EXERCISE REQUIREMENTS: Each line between the one holding "Expand the blue chevron at table top right" and the end of the material below, both included, is to be transcribed word for word, with pictures left out.

=== Begin Enclosure ===

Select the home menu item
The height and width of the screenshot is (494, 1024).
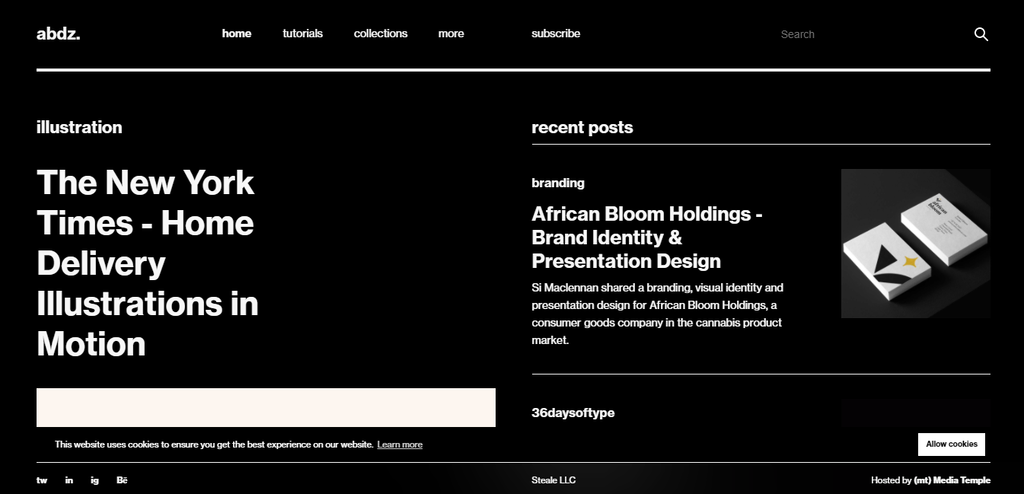(x=237, y=33)
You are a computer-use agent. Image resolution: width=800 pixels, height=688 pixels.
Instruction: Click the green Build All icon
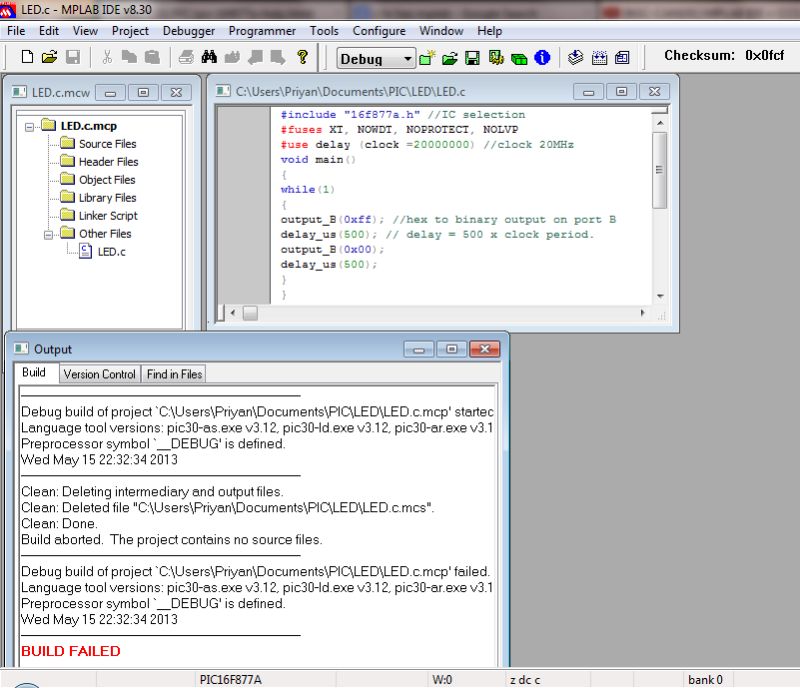pos(518,58)

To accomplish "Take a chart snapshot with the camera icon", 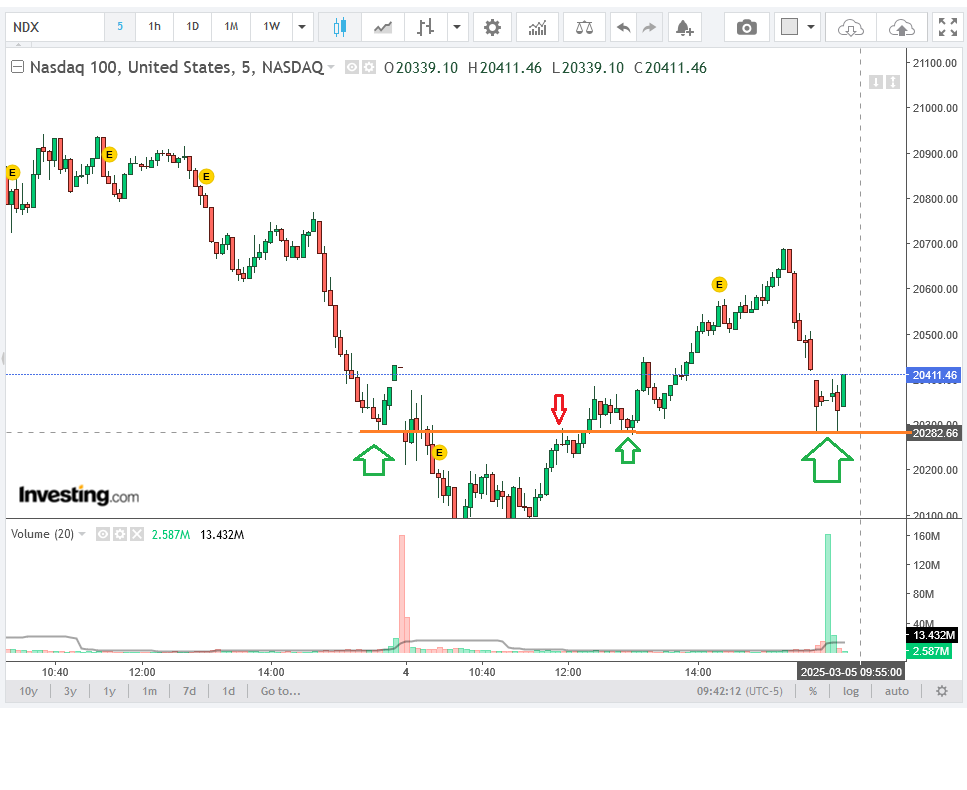I will 747,27.
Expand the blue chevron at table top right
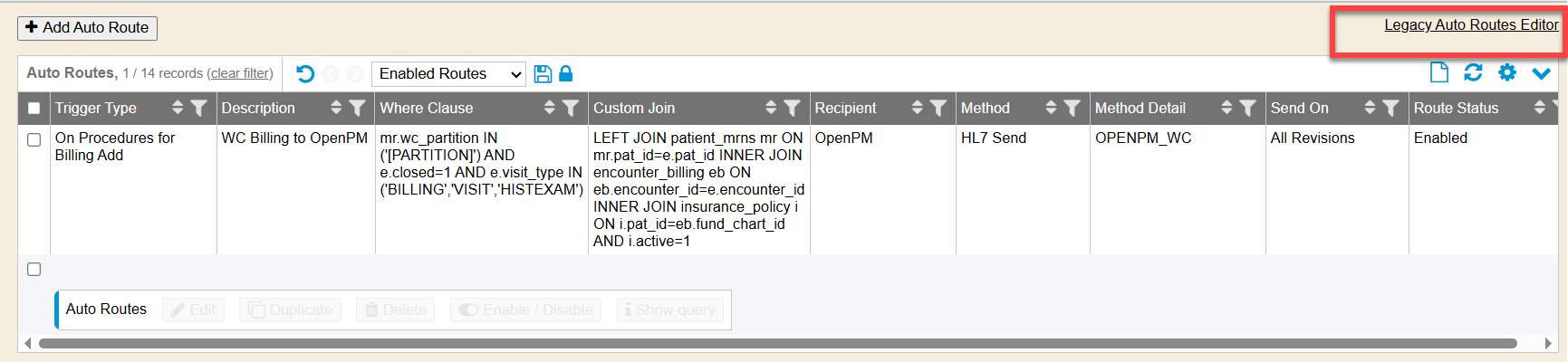Image resolution: width=1568 pixels, height=362 pixels. click(1541, 73)
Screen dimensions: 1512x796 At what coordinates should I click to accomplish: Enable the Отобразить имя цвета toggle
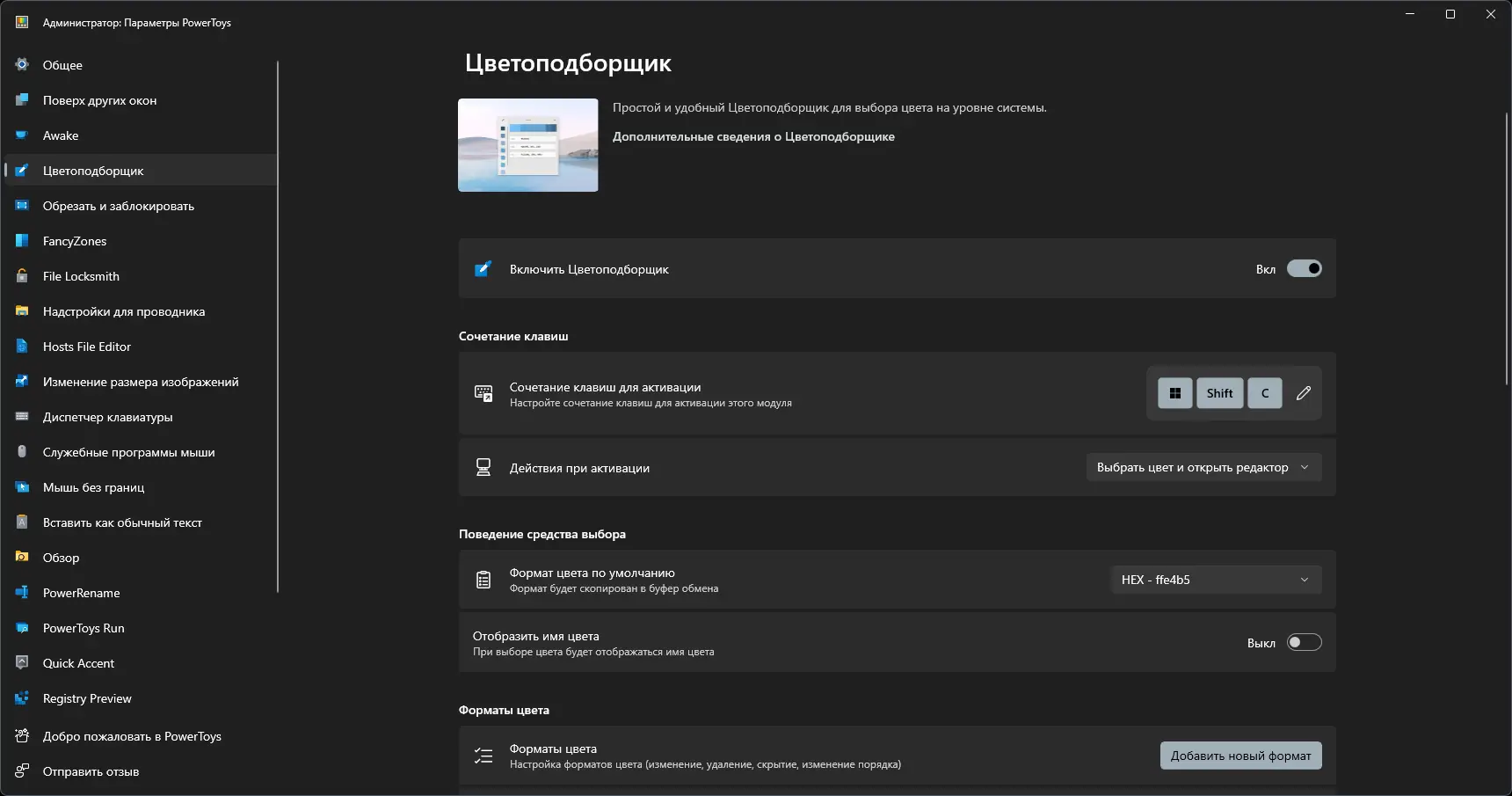coord(1304,643)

=== End Enclosure ===

OUTPUT FOR THIS TASK:
Expand the blue chevron at table top right
Image resolution: width=1568 pixels, height=362 pixels. click(1541, 73)
Screen dimensions: 1512x796 At what coordinates should I click to accomplish: Enable the Отобразить имя цвета toggle
coord(1304,643)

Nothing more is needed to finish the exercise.